By associating it with the capitalist production of celebrities, Buxton’s next move will place the record at an even more disquieting crossroads. His logic is provocative and begins with a definition presented as the reverse image of Jeremy Bentham’s Panopticon: the star system’s essential precondition is that the star or celebrity, “unable to see outwards and exposed in intimate detail, is the object of the relentless gaze of an anonymous mass society” (100). Considering that the record actually registers one of the most intimate aspects of the self—i.e., the human voice—Buxton’s main critical thrust is almost made audible: we know the star through his or her own recorded voice, but the star does not know us. As the celebrity is fabricated by becoming the representative of a lifestyle that must be sold to the public, the record—in Buxton’s eyes—achieves its exemplary status as a commodity where such a lifestyle is, quite literally, given a voice.
Although Buxton’s analyses provide a robust conceptual arsenal to tackle the relationship between music and mass media, almost thirty years have elapsed since the article’s publication and several of his observations seem to have been proven radically wrong: “There is evidence that the star is a declining force today,” states Buxton, also explaining such decline as related to “the emergence of computer technology in music, which bypasses the relation between musicians and traditional instruments on which a large part of the star mythology was based” (104).

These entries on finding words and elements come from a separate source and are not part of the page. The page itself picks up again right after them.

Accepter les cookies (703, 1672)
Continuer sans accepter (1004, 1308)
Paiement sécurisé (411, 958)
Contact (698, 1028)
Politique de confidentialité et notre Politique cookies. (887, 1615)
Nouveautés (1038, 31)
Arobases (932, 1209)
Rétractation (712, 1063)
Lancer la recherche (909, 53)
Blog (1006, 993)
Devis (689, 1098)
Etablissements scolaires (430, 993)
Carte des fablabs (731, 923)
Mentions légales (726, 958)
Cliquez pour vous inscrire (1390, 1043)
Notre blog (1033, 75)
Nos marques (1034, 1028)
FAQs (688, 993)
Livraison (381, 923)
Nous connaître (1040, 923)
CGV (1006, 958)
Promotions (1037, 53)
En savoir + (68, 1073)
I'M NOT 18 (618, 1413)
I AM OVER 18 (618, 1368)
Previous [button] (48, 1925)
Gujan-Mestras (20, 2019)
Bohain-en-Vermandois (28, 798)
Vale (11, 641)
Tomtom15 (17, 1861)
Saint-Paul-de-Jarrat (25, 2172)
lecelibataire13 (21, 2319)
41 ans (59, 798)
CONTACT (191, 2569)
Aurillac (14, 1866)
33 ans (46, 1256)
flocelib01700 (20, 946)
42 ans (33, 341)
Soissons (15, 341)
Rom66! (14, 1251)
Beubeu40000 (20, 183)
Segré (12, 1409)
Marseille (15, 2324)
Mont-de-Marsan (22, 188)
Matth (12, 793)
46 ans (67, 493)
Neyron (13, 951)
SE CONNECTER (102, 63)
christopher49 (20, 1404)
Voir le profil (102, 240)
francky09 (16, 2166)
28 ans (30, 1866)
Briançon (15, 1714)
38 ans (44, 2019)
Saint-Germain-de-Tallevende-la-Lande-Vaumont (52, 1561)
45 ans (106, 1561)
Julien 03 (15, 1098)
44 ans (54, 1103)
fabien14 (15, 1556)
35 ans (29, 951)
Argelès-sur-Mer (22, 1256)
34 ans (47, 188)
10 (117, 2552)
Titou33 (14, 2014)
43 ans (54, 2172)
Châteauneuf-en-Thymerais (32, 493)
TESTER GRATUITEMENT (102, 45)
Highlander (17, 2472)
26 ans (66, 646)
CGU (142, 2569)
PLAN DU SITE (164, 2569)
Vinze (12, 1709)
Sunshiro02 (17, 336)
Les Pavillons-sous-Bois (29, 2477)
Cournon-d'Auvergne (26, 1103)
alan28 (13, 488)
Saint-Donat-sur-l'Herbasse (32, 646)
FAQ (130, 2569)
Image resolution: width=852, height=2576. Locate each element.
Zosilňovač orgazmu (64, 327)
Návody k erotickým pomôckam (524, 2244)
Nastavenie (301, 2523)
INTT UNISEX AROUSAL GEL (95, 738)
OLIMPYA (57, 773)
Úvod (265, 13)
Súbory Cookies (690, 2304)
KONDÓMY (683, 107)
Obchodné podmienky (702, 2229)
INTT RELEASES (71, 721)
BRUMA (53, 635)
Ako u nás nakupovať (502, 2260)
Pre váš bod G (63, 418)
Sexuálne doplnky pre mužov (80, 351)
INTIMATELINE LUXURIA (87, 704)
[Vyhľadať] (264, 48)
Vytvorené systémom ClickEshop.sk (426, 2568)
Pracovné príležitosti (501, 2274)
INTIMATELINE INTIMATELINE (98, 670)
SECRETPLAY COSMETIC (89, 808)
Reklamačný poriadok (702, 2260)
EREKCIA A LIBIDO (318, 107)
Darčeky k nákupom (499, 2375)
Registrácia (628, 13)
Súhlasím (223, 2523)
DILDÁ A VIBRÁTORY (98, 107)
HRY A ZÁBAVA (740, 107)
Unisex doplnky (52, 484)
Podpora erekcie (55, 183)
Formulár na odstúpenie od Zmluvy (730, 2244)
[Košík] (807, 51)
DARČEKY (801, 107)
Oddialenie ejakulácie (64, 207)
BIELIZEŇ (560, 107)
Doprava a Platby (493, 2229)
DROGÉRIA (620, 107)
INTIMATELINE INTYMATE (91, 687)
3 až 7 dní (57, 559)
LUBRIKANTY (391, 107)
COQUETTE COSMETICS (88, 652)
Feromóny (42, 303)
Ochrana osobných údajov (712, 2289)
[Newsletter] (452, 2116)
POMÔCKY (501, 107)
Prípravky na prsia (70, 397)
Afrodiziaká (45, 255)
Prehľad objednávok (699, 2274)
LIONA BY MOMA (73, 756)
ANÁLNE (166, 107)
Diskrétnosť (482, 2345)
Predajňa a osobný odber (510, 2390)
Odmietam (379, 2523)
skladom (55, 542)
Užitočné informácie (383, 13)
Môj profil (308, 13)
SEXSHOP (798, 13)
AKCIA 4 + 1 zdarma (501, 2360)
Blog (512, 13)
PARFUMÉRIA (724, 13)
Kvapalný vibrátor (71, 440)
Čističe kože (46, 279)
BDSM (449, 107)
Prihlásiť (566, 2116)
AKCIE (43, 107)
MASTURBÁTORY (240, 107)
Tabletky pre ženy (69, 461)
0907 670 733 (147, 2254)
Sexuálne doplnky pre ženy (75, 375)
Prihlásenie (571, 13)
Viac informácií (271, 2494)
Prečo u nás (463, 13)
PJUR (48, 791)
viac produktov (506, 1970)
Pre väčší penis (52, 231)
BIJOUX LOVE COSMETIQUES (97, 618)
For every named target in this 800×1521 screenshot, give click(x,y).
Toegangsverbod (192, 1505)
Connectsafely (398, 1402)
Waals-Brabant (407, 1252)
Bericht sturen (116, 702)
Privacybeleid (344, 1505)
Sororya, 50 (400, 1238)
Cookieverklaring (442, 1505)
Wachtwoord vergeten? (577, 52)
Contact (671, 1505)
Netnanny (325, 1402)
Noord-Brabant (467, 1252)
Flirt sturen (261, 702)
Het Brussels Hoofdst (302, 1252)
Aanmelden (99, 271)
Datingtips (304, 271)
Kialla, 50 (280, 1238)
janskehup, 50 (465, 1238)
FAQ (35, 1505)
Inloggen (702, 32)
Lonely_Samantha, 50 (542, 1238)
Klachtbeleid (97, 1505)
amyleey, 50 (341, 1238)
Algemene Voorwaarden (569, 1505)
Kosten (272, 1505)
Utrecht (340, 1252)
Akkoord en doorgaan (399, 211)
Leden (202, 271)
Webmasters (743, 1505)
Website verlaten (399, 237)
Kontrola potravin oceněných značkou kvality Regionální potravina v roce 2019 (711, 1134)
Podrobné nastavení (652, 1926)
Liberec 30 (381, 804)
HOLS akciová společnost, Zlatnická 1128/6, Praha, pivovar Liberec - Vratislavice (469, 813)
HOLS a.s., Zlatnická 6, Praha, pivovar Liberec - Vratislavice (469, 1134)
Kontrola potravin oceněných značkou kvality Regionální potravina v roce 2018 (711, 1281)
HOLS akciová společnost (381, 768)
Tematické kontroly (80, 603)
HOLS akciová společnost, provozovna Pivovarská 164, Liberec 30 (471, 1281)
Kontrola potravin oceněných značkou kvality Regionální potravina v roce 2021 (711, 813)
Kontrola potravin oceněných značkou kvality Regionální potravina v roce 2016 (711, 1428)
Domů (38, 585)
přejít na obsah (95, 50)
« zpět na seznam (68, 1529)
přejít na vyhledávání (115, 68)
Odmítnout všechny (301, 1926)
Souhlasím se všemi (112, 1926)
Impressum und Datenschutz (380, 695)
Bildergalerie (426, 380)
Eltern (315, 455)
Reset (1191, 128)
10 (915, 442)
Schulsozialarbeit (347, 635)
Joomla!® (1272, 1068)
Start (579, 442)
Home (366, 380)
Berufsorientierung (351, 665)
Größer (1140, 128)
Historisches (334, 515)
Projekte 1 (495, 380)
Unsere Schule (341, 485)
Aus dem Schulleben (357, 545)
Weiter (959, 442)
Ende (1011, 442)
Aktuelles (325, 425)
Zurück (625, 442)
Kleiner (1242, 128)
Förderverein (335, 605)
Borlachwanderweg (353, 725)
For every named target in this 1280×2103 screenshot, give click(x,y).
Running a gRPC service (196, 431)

Contrary to Buxton’s analysis, the star-system, feeding itself on the fodder of electronic media, seems to have grown today to the discomforting size of a supergiant. In an age where the single is often said to have replaced the record, and where the survival of the record itself is a looming question, such growth cannot be attributed to the record’s preponderance. The issue of the voice, therefore, becomes an even more urgent question, due to the fact that the star, not playing an instrument or even obligated to go to the studio to record, is made a star solely through his or her voice. Are we in a stage before the supernova explodes?